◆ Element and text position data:
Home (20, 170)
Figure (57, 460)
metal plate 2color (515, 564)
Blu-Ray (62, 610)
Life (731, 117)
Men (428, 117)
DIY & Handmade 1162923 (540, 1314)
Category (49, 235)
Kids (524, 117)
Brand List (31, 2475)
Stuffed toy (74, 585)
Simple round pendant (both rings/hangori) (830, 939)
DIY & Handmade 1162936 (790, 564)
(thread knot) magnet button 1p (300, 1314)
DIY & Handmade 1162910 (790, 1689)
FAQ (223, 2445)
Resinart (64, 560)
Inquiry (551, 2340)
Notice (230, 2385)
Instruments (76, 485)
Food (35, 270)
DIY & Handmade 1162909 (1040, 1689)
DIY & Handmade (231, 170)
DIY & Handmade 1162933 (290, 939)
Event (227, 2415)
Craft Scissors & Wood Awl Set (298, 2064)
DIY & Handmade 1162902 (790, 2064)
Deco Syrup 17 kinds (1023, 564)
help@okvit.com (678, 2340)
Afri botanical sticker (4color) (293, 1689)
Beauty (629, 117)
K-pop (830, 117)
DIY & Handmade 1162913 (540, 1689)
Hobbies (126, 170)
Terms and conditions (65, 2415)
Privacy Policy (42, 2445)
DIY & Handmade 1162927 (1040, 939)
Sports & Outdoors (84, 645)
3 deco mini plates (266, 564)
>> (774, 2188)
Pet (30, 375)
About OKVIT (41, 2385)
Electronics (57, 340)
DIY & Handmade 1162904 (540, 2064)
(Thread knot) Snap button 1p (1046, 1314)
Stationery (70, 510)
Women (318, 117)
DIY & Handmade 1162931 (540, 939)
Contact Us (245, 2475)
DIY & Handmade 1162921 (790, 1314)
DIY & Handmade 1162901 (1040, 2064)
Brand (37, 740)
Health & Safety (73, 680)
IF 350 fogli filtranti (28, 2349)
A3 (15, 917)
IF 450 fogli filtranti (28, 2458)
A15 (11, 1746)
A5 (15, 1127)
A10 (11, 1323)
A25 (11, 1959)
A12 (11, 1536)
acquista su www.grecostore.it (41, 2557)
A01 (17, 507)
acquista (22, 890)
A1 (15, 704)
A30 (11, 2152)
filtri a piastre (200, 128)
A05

◆ Your goal: Turn the material above into a numbered list, leaving out any blank lines.

◆ Result:
1. Home (20, 170)
2. Figure (57, 460)
3. metal plate 2color (515, 564)
4. Blu-Ray (62, 610)
5. Life (731, 117)
6. Men (428, 117)
7. DIY & Handmade 1162923 (540, 1314)
8. Category (49, 235)
9. Kids (524, 117)
10. Brand List (31, 2475)
11. Stuffed toy (74, 585)
12. Simple round pendant (both rings/hangori) (830, 939)
13. DIY & Handmade 1162936 (790, 564)
14. (thread knot) magnet button 1p (300, 1314)
15. DIY & Handmade 1162910 (790, 1689)
16. FAQ (223, 2445)
17. Resinart (64, 560)
18. Inquiry (551, 2340)
19. Notice (230, 2385)
20. Instruments (76, 485)
21. Food (35, 270)
22. DIY & Handmade 1162909 (1040, 1689)
23. DIY & Handmade (231, 170)
24. DIY & Handmade 1162933 (290, 939)
25. Event (227, 2415)
26. Craft Scissors & Wood Awl Set (298, 2064)
27. DIY & Handmade 1162902 (790, 2064)
28. Deco Syrup 17 kinds (1023, 564)
29. help@okvit.com (678, 2340)
30. Afri botanical sticker (4color) (293, 1689)
31. Beauty (629, 117)
32. K-pop (830, 117)
33. DIY & Handmade 1162913 (540, 1689)
34. Hobbies (126, 170)
35. Terms and conditions (65, 2415)
36. Privacy Policy (42, 2445)
37. DIY & Handmade 1162927 (1040, 939)
38. Sports & Outdoors (84, 645)
39. 3 deco mini plates (266, 564)
40. >> (774, 2188)
41. Pet (30, 375)
42. About OKVIT (41, 2385)
43. Electronics (57, 340)
44. DIY & Handmade 1162904 (540, 2064)
45. (Thread knot) Snap button 1p (1046, 1314)
46. Stationery (70, 510)
47. Women (318, 117)
48. DIY & Handmade 1162931 (540, 939)
49. Contact Us (245, 2475)
50. DIY & Handmade 1162921 (790, 1314)
51. DIY & Handmade 1162901 (1040, 2064)
52. Brand (37, 740)
53. Health & Safety (73, 680)
54. IF 350 fogli filtranti (28, 2349)
55. A3 (15, 917)
56. IF 450 fogli filtranti (28, 2458)
57. A15 (11, 1746)
58. A5 (15, 1127)
59. A10 (11, 1323)
60. A25 (11, 1959)
61. A12 (11, 1536)
62. acquista su www.grecostore.it (41, 2557)
63. A01 (17, 507)
64. acquista (22, 890)
65. A1 (15, 704)
66. A30 (11, 2152)
67. filtri a piastre (200, 128)
68. A05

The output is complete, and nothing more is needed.